● Directions
In the entries below, identify every line with the string "Select" and copy it.

● Excerpted data
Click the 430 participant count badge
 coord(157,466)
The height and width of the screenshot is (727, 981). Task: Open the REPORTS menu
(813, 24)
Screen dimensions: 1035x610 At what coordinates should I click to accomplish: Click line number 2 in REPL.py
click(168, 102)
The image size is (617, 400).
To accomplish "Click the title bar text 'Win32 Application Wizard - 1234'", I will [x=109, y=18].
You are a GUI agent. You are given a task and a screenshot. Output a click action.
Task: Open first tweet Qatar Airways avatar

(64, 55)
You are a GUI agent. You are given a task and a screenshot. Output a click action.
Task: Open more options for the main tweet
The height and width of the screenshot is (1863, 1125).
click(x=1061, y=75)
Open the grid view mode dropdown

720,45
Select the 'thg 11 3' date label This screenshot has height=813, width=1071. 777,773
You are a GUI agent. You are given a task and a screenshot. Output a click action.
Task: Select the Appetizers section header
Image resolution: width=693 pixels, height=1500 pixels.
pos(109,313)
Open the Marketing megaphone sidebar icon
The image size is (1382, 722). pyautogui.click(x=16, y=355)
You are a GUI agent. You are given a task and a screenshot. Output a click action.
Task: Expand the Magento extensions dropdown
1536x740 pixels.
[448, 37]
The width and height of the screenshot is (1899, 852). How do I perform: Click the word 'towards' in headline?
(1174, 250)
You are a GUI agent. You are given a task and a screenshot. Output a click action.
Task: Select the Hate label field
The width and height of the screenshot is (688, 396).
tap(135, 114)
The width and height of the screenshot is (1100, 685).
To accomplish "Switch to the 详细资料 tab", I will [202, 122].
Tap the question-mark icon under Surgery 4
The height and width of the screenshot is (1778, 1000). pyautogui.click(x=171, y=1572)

● Answer for this exercise
Select the 'thg 11 3' date label This screenshot has height=813, width=1071. 777,773
Task: Select the Appetizers section header
Task: Select the Hate label field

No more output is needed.